In light of recent events that transpired at the International Students for Liberty Conference, I think it’s time we all sat down and had a bit of a talk. First though, a primer on what happened. A certain group called the “Hans Herman Hoppe Caucus” decided to host an impromptu “break-out session” with a certain character by the name of Richard Spencer. If you don’t recall, Spencer was caught on video at the end of a speech proclaiming “Hail Trump! Hail our leader!” Well, I mean “Heil Trump, Sieg Heil” would have been a little too obvious.

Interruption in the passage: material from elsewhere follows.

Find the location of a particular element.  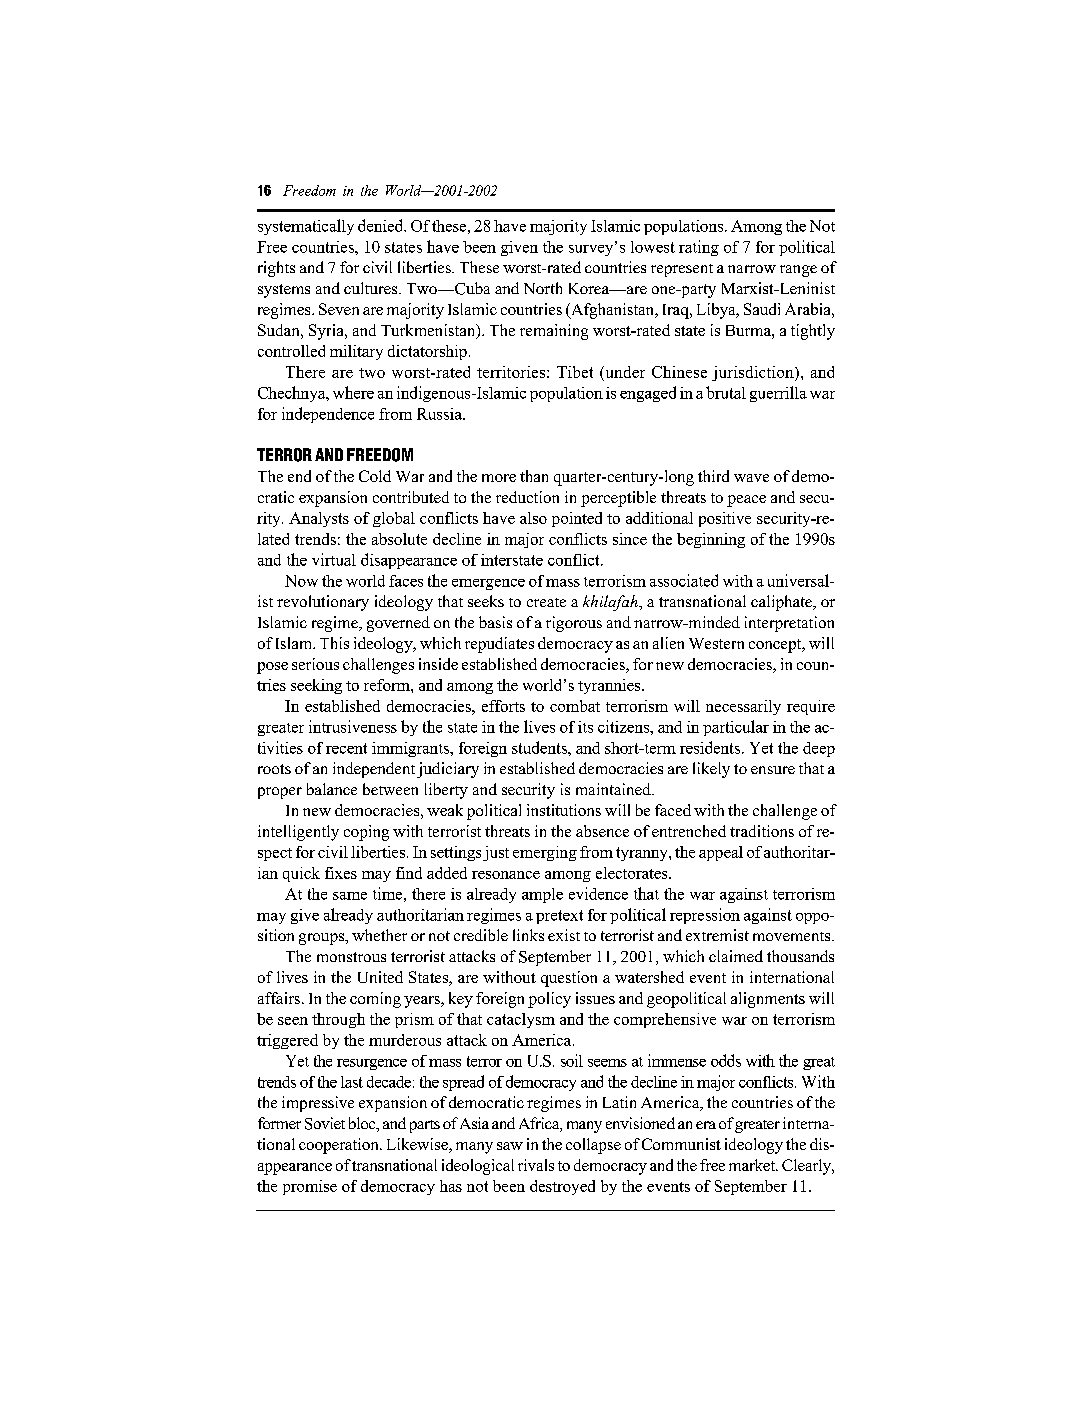

range is located at coordinates (798, 271).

https://dominic.liberty.me/dear-libertarians/

A Spencer to ten naziol jakby ktos sie pytal: https://en.wikipedia.org/wiki/Richard_B._Spencer

Kurcze, u nas NOP-owcy wygladaja jak zwykle lyse zbiry, a w USA nawet naziole wygladaja inteligentnie :-( (ale pomysly tak samo zjebane oczywiscie).
 

Trigger Happy

Mądry tato
Członek Załogi
2 946
957
To jakieś pizdy nie libertarianie ;)

Constantly calling everyone who doesn’t completely agree with a “communist” (or fascist for that matter) does absolutely no good, and furthermore makes it harder to identify actual communists and or fascists. [\quote]
 

tosiabunio

Grand Master Architect
Członek Załogi
6 985
15 153
Jeffrey Tucker, niby humanista, ale w starciu ze Spencerem postanowił pobrutalizować i nawoływał do physical removal. Brutaliści jeżdżą po nim na fejsie:

16804487_1469681866398198_7128956941404640530_o.png
 

FatBantha

sprzedawca niszowych etosów
Członek Załogi
8 902
25 790
Jeffrey Tucker, niby humanista, ale w starciu ze Spencerem postanowił pobrutalizować i nawoływał do physical removal. Brutaliści jeżdżą po nim na fejsie:

16804487_1469681866398198_7128956941404640530_o.png
Tucker jest chyba typowym przypadkiem, który można byłoby wrzucić do tego tematu:
https://libertarianizm.net/threads/dlaczego-libom-zawsze-z-wiekiem-odbija-palma.6018/

Pokazuje też jak szybko można roztrwonić kapitał swojego autorytetu, gromadzony latami. Kiedy zaczynałem przygodę z libertarianizmem Jeffrey był jednym z najbardziej poczytnych autorów w moich prywatnych rankingach. Od czasu ukąszenia humanitariańskiego, zbiegającego się z tekstem o tych złych brutalistach, facet notuje stały spadek formy. Nie tylko intelektualnej, ale również godnościowej.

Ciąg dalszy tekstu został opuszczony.